Contrairement à John Carpenter qui a une vision plus radicale des choses, Romero est somme toute un idéaliste bien qu'il le soit de manière atypique. Dans ses films le fléau des morts-vivants est de ceux permettant de remettre « à plat » les valeurs fondant nos sociétés et d'arriver à l'utopie après avoir tout repris à zéro, à l'exemple des personnages se réfugiant sur une île déserte idyllique.



Ce n'est pas innocent si le héros de « la Nuit des morts-vivants » est issu d'une minorité, cela n'est pas non plus un hasard si les personnages de « Dawn of the Dead », « Zombie » en France, se sont barricadés dans un centre commercial que les zombies veulent investir pour y revenir. Le monde y est déjà envahi d'écrans ne pouvant montrer que la déliquescence consumériste et celle des élites. Les personnages du « Jour des morts-vivants » survolent tout un pays soumis à ses pires démons, dont le pire instinct grégaire. Le point de vue s'inverse dans « Land of the Dead » dans lequel les zombies sont finalement tous les exclus de la société libérale-libertaire.



La figure traditionnelle dans le fantastique du zombie n'est donc qu'un prétexte pour parler d'autres sujets. Romero n'est pas Ruggiero Deodato ou un autre tâcheron de la série B ou Z cherchant juste à réaliser des films les moins chers et les plus rentables possibles. Il n'est pas non plus chaussé de semelles de plomb selon l'expression, ses personnages ne sont pas seulement des archétypes. La cause de la zombification de la société occidentale n'est d'ailleurs qu'un prétexte vaguement scientifique (comme dans « Je suis une légende » de Matheson) :



Des radiations cosmiques selon un « scientifique » que l'on voit à la télévision....

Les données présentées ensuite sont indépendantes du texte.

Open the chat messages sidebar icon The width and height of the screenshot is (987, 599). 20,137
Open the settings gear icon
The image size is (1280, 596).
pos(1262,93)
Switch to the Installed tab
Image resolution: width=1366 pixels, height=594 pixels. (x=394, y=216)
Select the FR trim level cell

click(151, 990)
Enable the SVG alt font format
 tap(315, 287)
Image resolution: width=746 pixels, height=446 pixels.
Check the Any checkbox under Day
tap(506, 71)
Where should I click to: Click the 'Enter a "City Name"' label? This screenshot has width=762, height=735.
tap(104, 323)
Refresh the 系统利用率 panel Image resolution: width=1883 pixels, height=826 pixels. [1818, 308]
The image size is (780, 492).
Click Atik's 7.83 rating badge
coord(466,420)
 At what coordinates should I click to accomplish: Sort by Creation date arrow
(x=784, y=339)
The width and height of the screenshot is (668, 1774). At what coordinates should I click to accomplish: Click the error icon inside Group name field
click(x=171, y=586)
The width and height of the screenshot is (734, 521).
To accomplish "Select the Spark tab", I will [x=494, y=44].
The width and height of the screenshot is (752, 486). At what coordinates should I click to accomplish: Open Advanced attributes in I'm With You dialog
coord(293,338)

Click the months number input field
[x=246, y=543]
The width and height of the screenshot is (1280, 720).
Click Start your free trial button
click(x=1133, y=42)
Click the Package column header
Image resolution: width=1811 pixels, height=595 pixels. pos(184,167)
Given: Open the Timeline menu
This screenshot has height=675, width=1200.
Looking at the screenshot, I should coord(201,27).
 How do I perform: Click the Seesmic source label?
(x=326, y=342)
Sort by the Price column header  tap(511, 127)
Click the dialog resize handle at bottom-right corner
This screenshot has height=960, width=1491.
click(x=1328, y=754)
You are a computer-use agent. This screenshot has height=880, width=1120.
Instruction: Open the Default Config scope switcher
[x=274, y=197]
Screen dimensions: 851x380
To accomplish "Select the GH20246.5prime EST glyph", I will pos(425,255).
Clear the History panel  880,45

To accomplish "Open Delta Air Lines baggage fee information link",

Le cinéaste se situe d'abord dans l'esprit des « comics » d'horreur des années 50, les fameux « EC Comics » de William C. Gaines qui avaient comme particularité de toujours être imprégnés d'une atmosphère morale, une morale certes très sarcastique et complètement à rebours de la « morale bourgeoise ». Les censeurs ne s'y trompèrent pas finissant par les interdire. Des écrivains dits « de genre » de talent furent pourtant scénaristes pour ces bandes dessinées dont Ray Bradbury.



Cet ouvrage sombrant de temps à autre dans le défaut que Jean-Baptiste Thoret reproche aux autre critiques : « l'interprétationnite ». Les auteurs ont des envolées me paraissant parfois hors-sujet quant aux intentions artistiques de Romero. Mais cependant ce livre montre que les films « de genre » en disent plus sur nous et nos travers, et l'abjection de la société actuelle, que bien des œuvres d'ôôteur à « messâââge »....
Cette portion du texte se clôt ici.